Впрочем, сказать правду – тоже.
Придется изворачиваться, чтобы избежать опасной темы.
– Я… я засиделась в гостях, нувэр. Примите мою благодарность за то, что впустили в свой дом.
Слова давались с трудом. Особенно слова благодарности тому, кого она считала захватчиком и врагом. Айна вытолкнула их из себя и медленно опустилась на колени под немигающим взглядом мужчины.
Нувэр Хассель должен принять ее благодарность и разрешить подняться.
Таковы правила. Она никто – жалкая человечка. Прах из праха и в прах уйдет. А он элохим – практически божество. По меркам людей недосягаемый, всемогущий и вечный.
Она опустила голову и уткнулась взглядом в пушистый ковер. Мелькнула глупая мысль: жалко мишку. Голова полярного медведя оказалась в двух метрах от нее и загадочно поблескивала темными глазами. Казалось, что мертвый медведь ей подмигивает.
Но хозяин не торопился.
Айна услышала, как он поднялся. Невольно сжалась, почувствовав легкие, почти беззвучные шаги. Он обошел ее сзади и замер. Так близко, что от ощущения его тела по ее коже побежали ледяные мурашки.

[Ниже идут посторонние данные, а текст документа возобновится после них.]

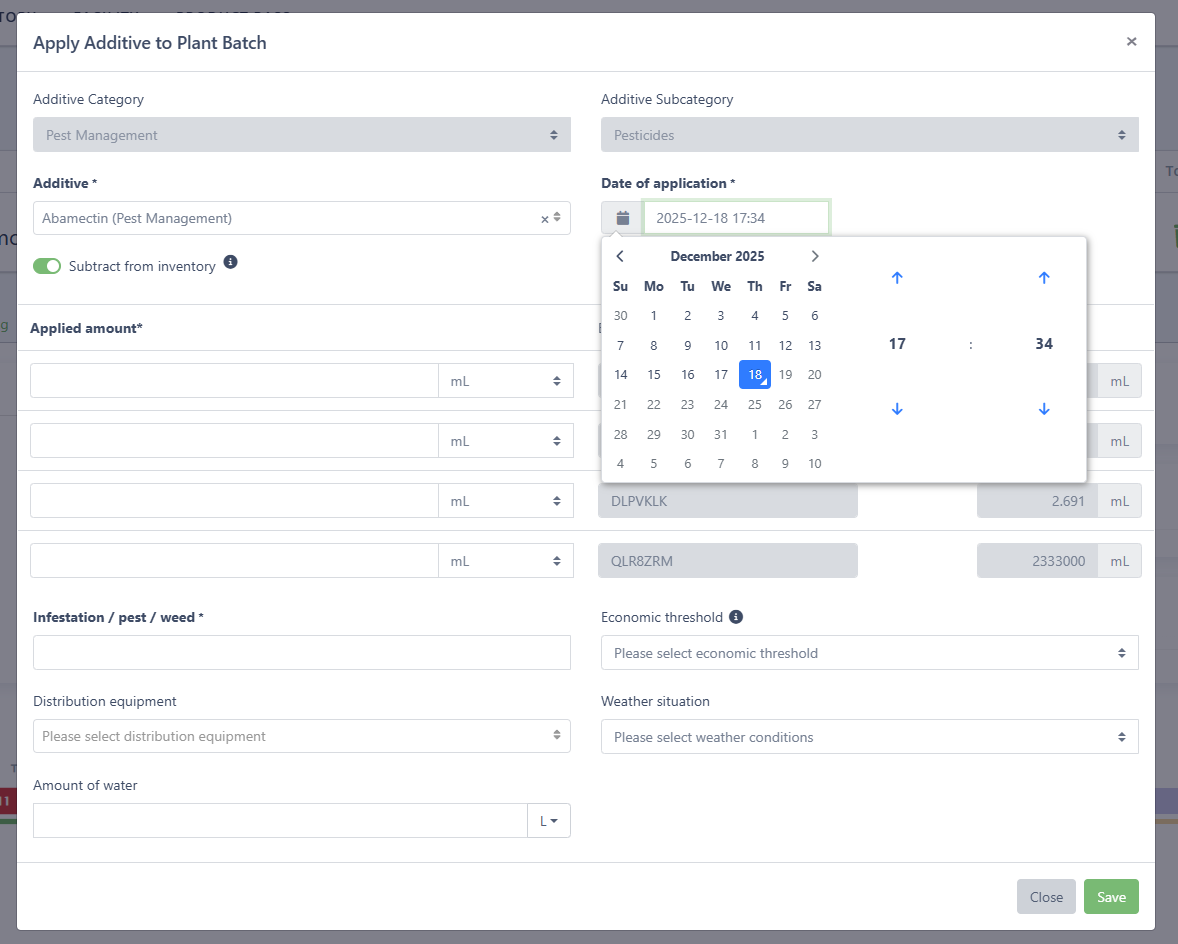Screen dimensions: 1178x944
Task: Click info icon next to Subtract from inventory
Action: pos(230,262)
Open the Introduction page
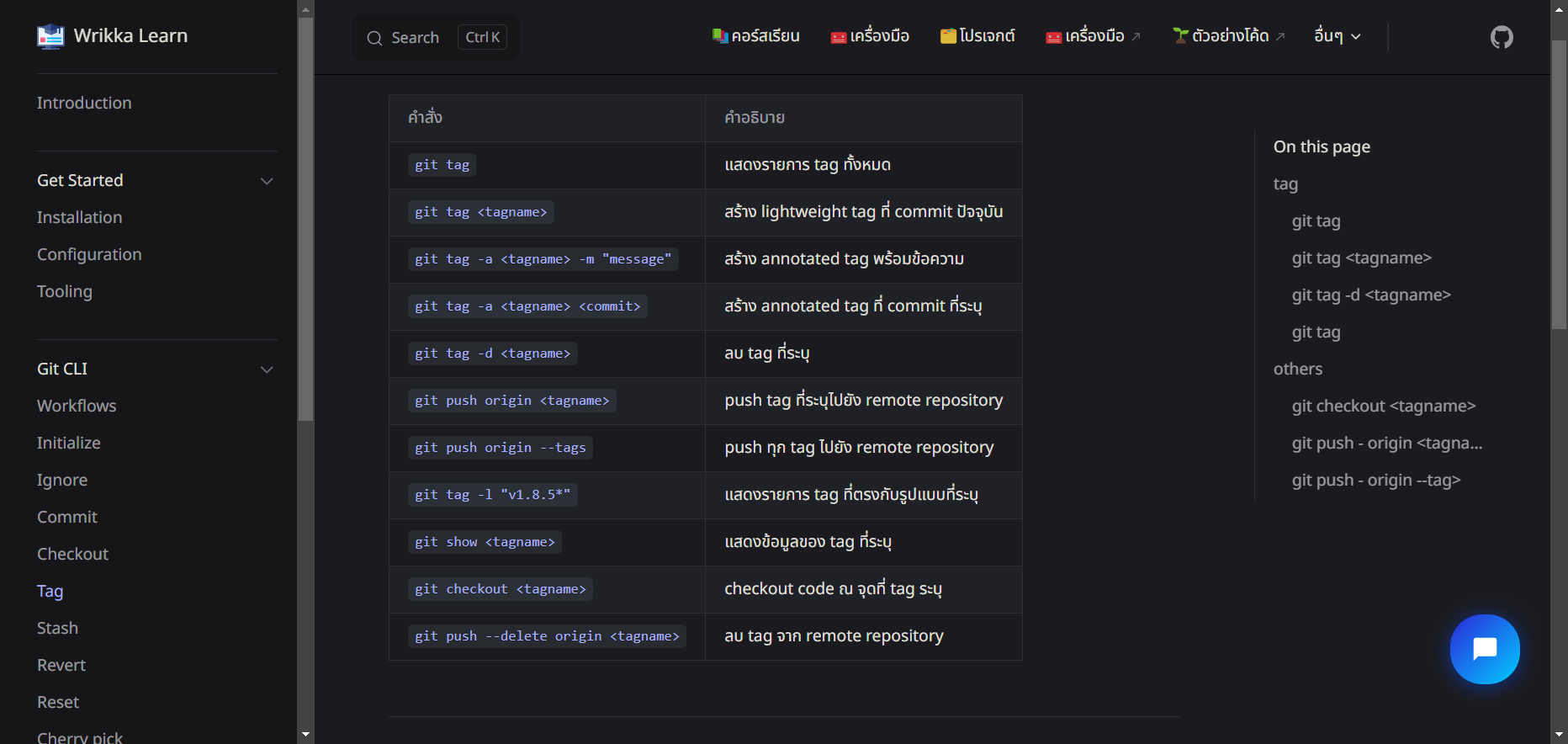This screenshot has width=1568, height=744. click(x=84, y=103)
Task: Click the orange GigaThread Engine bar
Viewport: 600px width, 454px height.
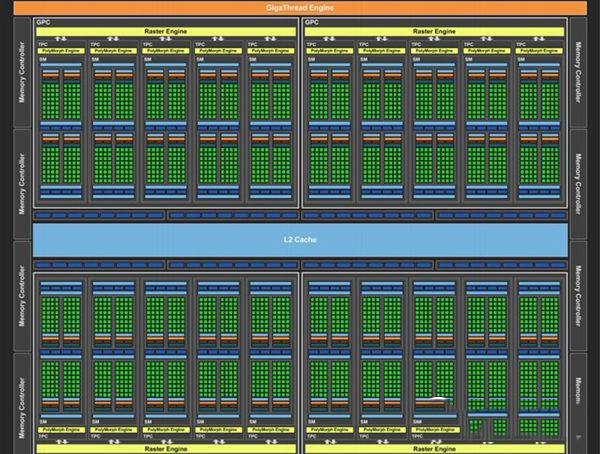Action: [300, 8]
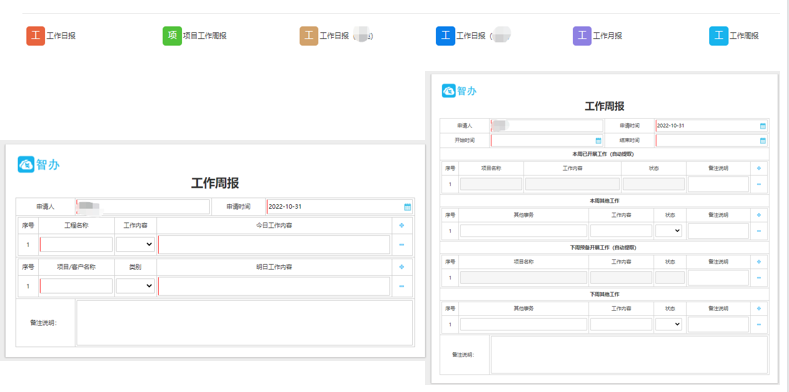Focus the 今日工作内容 text input
This screenshot has height=392, width=789.
coord(274,245)
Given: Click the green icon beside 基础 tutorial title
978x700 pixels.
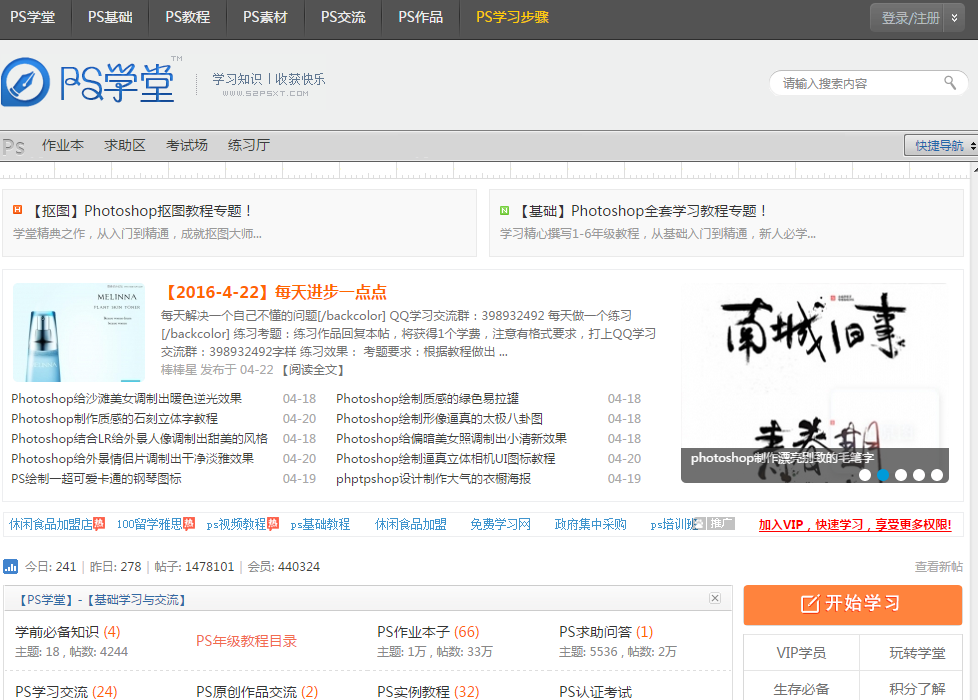Looking at the screenshot, I should pos(506,210).
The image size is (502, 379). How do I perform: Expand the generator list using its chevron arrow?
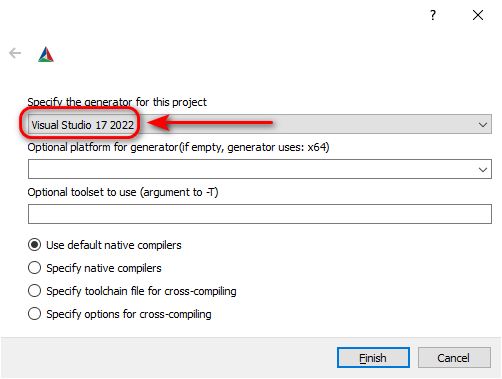[x=483, y=125]
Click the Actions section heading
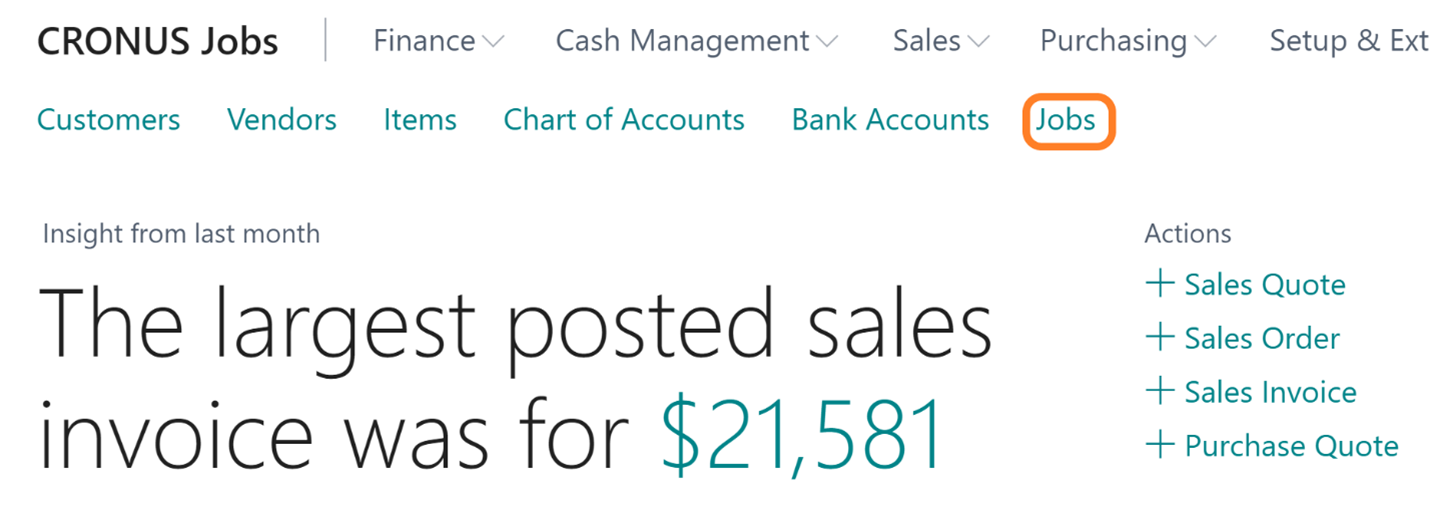 pos(1187,234)
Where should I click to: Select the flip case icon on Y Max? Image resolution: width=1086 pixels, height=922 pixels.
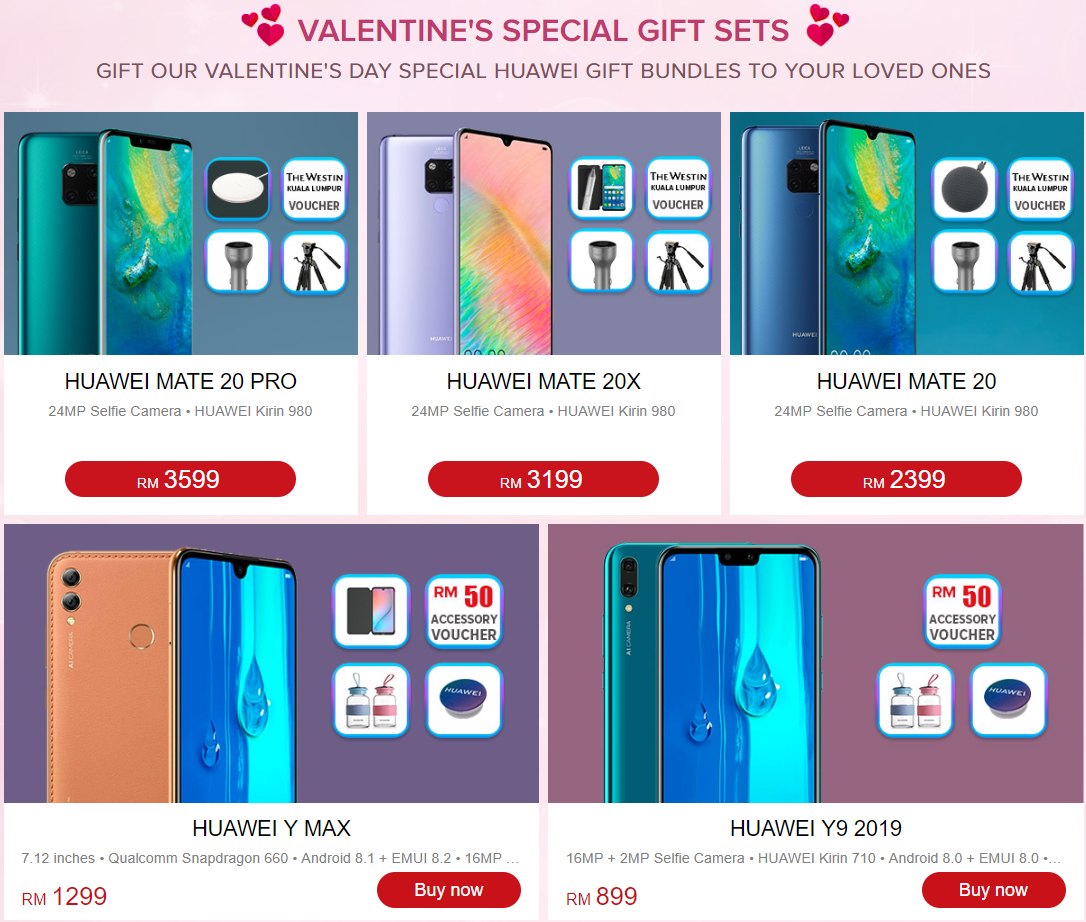point(371,612)
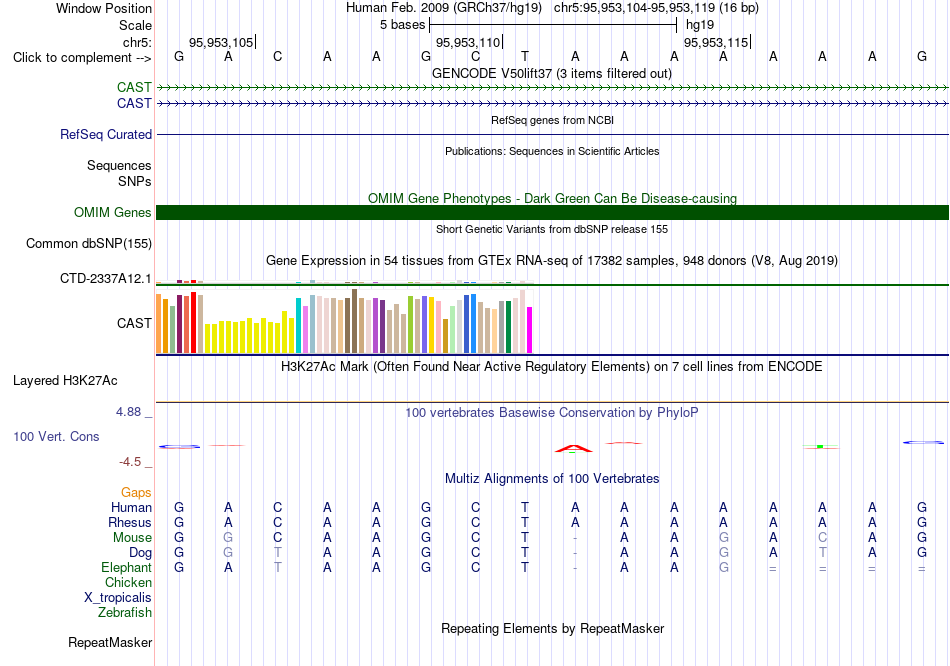Open the Layered H3K27Ac track label
This screenshot has width=950, height=666.
pyautogui.click(x=65, y=381)
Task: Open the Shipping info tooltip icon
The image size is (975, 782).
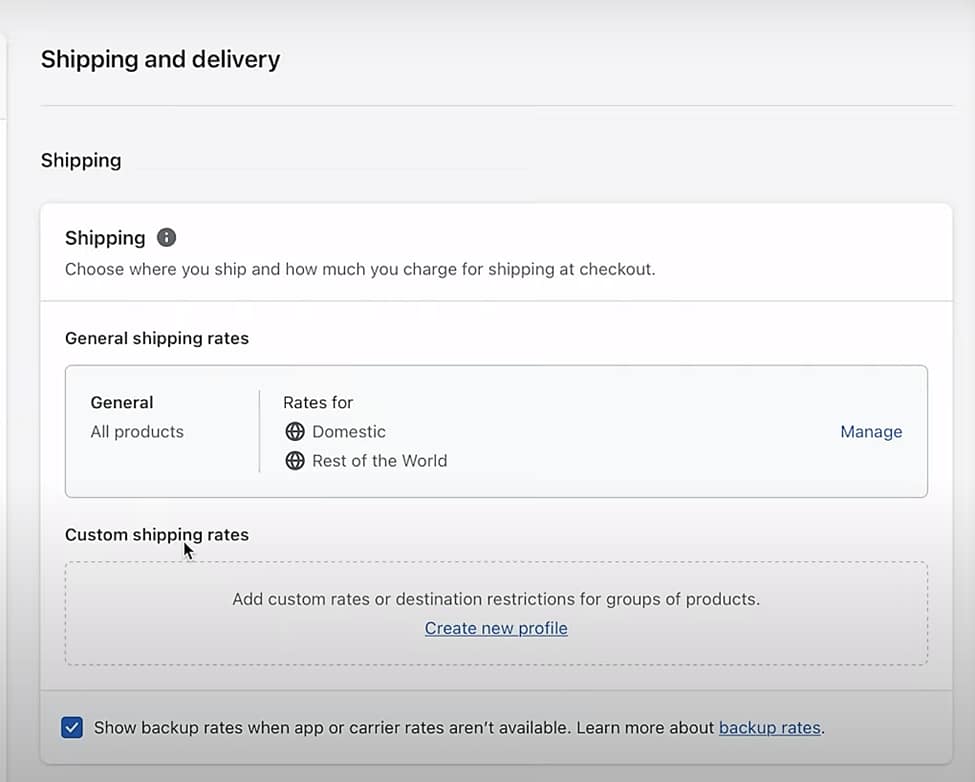Action: coord(166,237)
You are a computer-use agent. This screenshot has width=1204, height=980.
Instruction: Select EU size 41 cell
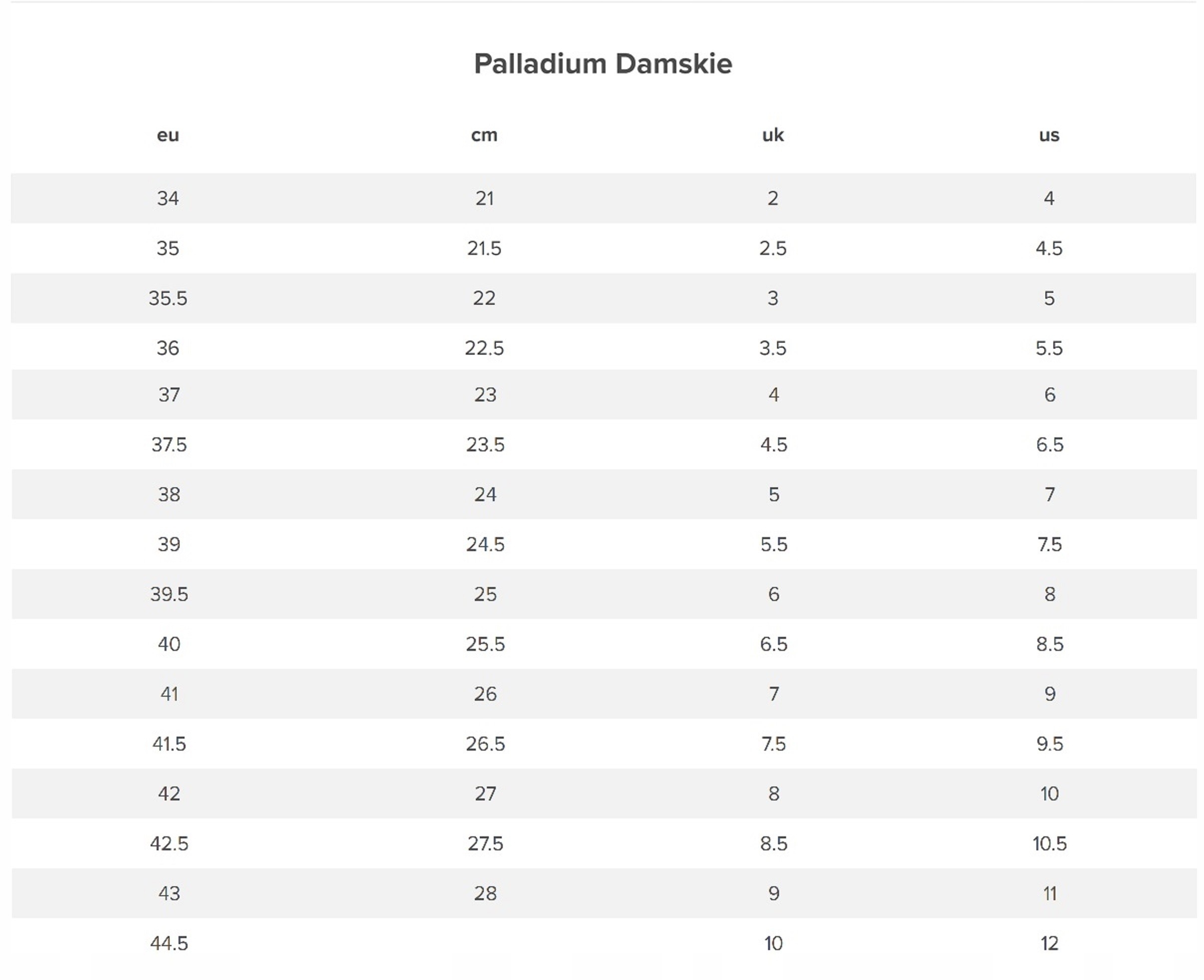coord(169,694)
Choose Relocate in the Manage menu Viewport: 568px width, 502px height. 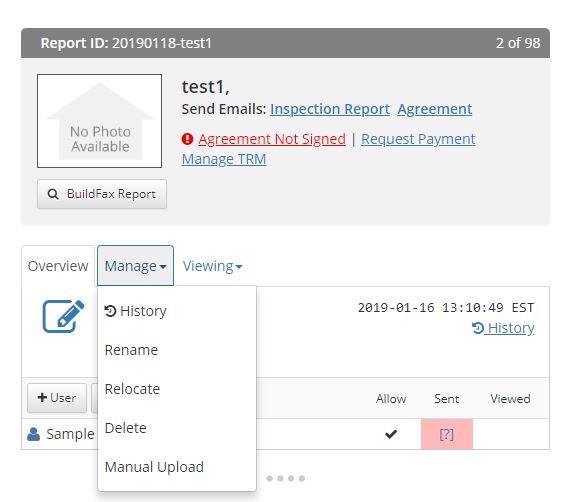[132, 389]
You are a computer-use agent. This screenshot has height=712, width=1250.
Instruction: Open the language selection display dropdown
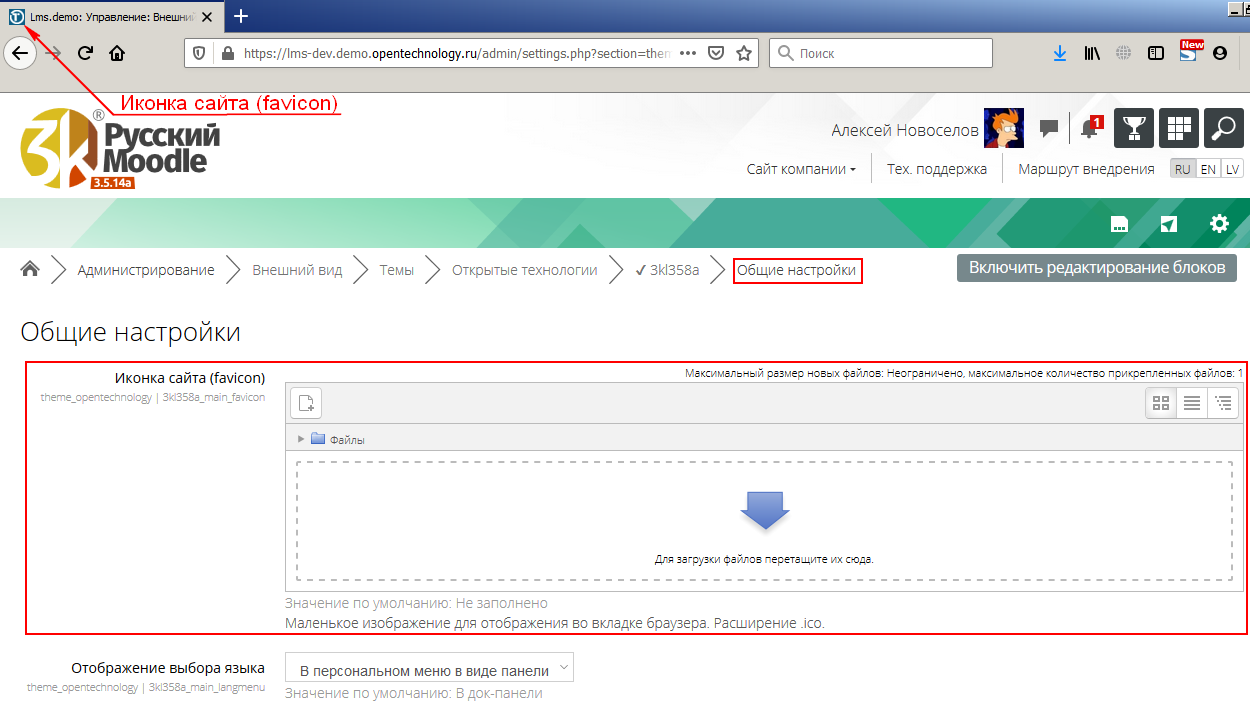pos(430,669)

Она вздрогнула, невольно поднимая глаза. Взгляд уткнулся в полированный бок секретера. В нем отражался каминный зал и она, стоящая на коленях, и мужчина, застывший за ее спиной.
Айна нервно сглотнула. Закусила губу.
Что ему нужно? Почему он просто не скажет ей встать?
В голове метались сумбурные мысли, сдобренные вспыхнувшей паникой.
Но Хассель молчал, глядя на нее сверху вниз. А потом протянул руку к ее голове.
Она внутренне сжалась, когда увидела это. И лишь секунду спустя поняла, что он не коснулся ее волос. Только вытащил шпильки.
Волосы Айны золотистой блестящей волной упали на плечи.
Нувэр мягко шагнул и встал перед ней.
– Подними голову, – раздался бесстрастный приказ.
Айна дернулась, но подчинилась. Элохимам все подчиняются. Иначе – никак.
– Так ты выглядишь гораздо лучше, – констатировал он, изучая ее лицо. – Мне нравятся твои волосы, необычный цвет.
В темных глазах мелькнуло удовлетворение. Сродни тому, что испытывает коллекционер, заполучив в свою коллекцию редкостный экземпляр.
– Я принимаю твою благодарность. Поднимайся. Можешь обращаться ко мне «нувэр Хассель». Надеюсь, ты любишь вино?